Kepala Badan Kebijakan Fiskal (BKF) Kementerian Keuangan Febrio Nathan Kacaribu buka suara soal asumsi nilai tukar di Rancangan Anggaran Pendapatan dan Belanja Negara (RAPBN) 2025 yang dianggap terlalu tinggi. Dia mengatakan penetapan asumsi itu merupakan langkah antisipasi terhadap kondisi global yang tak tentu.
“Angka itu mencerminkan sikap antisipatif dan konservatif,” kata Febrio ditemui di Kompleks Parlemen Senayan, Rabu, (21/8/2024).
Febrio mengatakan lembaganya tentu selalu memantau kondisi global terbaru. Dia bersyukur dalam jangka pendek banyak aliran modal dari luar negeri yang masuk ke Indonesia. Capital inflow tersebut telah membuat nilai tukar Rupiah menguat terhadap Dollar Amerika Serikat.
Febrio menilai banyaknya aliran modal yang masuk mencerminkan kondisi fiskal RI yang sehat. Dia mengatakan banyak negara lain yang kondisi ekonominya buruk karena gagal menjaga kondisi fiskal. “Sehingga dengan banyaknya negara yang mengalami tantangan, Indonesia termasuk yang diminati,” katanya.
Meski dengan semua kabar baik itu, Febrio menilai pemerintah harus tetap berhati-hati. Maka itu, kata dia, nilai tukar ditetapkan dalam rentang yang cukup konservatif. “Kami menggunakan horizon yang lebih lengkap, sehingga kami bisa mendapatkan asesmen yang lebih lengkap,” kata dia.

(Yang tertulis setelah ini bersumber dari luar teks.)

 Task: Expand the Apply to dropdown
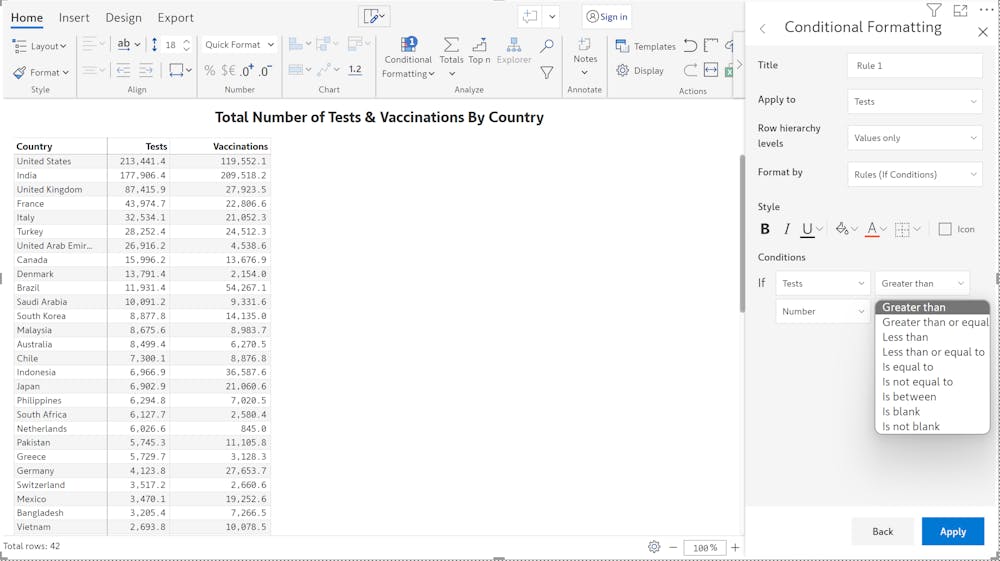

Sebelumnya, pemerintah telah menyerahkan dokumen RAPBN 2025 untuk dibahas dengan DPR. Dalam RAPBN itu pemerintah menetapkan asumsi nilai tukar sebesar Rp 16.100/US$. Angka ini lebih tinggi dari yang disepakati antara pemerintah dengan DPR dalam Kerangka Ekonomi Makro dan Pokok-Pokok Kebijakan Fiskal (KEM-PPKF), yaitu Rp 15.300-Rp 15.900.
Tingginya asumsi Dolar dalam RAPBN 2024 juga disoroti oleh Fraksi PDI Perjuangan di DPR. Juru bicara Fraksi PDI Perjuangan Adisatrya Suryo Sulisto mengatakan nilai tukar Rupiah dalam RAPBN dipatok terlalu tinggi, ketika penguatan tengah terjadi.
“Pemerintah malah menetapkan nilai tukar Rupiah senilai Rp 16.000/US$,” kata Adi dalam Rapat Paripurna tentang Pemandangan Umum Fraksi-Fraksi Atas RUU APBN 2025 beserta Nota Keuangannya.
Adi mengatakan penetapan asumsi nilai tukar Rupiah terhadap Dollar Amerika Serikat itu tak sejalan dengan upaya pemerintah untuk memperkuat nilai tukar. Selain itu, kata dia, asumsi itu juga tidak sejalan dengan proyeksi pelonggaran suku bunga The Fed pada 2025.
Oleh karena itu, PDI Perjuangan meminta asumsi Rupiah pada RAPBN 2025 tetap mengacu pada hasil kesepakatan dalam KEM-PPKF, yakni dalam rentang Rp 15.300 sampai Rp 15.900.